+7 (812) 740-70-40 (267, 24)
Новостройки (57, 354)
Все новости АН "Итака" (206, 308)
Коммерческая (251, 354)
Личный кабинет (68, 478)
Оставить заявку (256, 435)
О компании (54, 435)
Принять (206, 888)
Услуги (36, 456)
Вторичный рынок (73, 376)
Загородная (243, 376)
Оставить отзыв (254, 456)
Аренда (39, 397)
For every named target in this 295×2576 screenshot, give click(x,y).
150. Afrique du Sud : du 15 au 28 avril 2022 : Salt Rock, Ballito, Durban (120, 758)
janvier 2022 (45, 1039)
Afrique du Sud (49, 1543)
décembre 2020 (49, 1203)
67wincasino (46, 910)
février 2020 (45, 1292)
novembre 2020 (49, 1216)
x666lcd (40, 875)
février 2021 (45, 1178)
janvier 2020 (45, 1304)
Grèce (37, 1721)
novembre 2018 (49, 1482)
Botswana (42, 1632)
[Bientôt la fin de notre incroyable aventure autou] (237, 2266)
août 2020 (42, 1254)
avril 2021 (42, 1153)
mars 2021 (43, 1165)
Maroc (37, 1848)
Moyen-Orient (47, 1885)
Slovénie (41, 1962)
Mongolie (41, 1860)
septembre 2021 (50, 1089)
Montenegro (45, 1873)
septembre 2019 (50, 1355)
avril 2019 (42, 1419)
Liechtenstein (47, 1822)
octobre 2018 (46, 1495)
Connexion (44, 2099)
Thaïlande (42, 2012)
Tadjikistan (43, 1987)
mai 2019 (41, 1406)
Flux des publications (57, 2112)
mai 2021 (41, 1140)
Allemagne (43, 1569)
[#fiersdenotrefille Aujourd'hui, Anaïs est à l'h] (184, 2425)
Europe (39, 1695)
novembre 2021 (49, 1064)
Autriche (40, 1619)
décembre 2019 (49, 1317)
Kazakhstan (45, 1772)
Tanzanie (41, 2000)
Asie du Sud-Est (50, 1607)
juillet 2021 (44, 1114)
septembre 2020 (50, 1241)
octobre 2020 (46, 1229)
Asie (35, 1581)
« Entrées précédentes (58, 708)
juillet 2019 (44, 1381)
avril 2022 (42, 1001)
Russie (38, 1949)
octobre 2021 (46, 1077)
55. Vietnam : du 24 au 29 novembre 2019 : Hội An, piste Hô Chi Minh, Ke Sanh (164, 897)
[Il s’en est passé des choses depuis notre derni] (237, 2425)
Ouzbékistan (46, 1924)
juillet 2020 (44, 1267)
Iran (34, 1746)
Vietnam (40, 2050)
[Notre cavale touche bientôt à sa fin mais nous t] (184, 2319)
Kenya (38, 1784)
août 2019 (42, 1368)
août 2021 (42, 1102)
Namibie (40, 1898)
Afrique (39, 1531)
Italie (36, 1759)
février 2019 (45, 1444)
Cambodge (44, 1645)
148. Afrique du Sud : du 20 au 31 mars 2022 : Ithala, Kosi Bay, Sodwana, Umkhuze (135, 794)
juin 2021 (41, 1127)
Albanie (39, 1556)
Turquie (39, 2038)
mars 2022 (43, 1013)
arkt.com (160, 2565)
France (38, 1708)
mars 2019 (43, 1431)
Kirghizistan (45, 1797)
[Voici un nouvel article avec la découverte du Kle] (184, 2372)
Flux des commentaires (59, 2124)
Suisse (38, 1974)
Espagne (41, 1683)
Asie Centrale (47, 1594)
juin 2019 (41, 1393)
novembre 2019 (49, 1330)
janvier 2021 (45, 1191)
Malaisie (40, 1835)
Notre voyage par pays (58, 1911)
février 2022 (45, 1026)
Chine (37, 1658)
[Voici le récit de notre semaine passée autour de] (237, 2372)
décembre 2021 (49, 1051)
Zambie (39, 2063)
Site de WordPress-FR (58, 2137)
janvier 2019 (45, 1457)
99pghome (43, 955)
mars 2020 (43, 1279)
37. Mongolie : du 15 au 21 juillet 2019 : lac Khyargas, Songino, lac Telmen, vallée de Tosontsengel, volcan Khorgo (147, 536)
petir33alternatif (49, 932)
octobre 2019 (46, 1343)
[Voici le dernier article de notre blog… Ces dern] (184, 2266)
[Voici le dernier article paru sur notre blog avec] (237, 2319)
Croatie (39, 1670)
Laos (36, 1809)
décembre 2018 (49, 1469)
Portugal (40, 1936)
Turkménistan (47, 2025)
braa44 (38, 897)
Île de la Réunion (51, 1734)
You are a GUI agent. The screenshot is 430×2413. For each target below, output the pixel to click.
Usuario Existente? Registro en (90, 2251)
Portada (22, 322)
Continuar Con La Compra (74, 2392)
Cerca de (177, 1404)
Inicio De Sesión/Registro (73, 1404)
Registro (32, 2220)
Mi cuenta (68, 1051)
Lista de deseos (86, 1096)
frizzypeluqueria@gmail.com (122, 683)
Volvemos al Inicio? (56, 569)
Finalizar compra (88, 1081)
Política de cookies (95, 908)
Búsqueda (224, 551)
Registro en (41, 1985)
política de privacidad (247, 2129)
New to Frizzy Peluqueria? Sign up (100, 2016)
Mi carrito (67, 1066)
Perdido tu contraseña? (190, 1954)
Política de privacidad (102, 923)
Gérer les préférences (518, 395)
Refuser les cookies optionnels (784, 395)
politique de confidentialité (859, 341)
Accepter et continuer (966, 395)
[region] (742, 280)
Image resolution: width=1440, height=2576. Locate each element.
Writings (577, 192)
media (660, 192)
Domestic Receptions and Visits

**********

Your goal: Return, from the material above, each line holding the string "mars".

Response area:
mars 2021 (43, 1165)
148. Afrique du Sud : du 20 au 31 mars 2022 : Ithala, Kosi Bay, Sodwana, Umkhuze (135, 794)
mars 2022 (43, 1013)
mars 2019 (43, 1431)
mars 2020 (43, 1279)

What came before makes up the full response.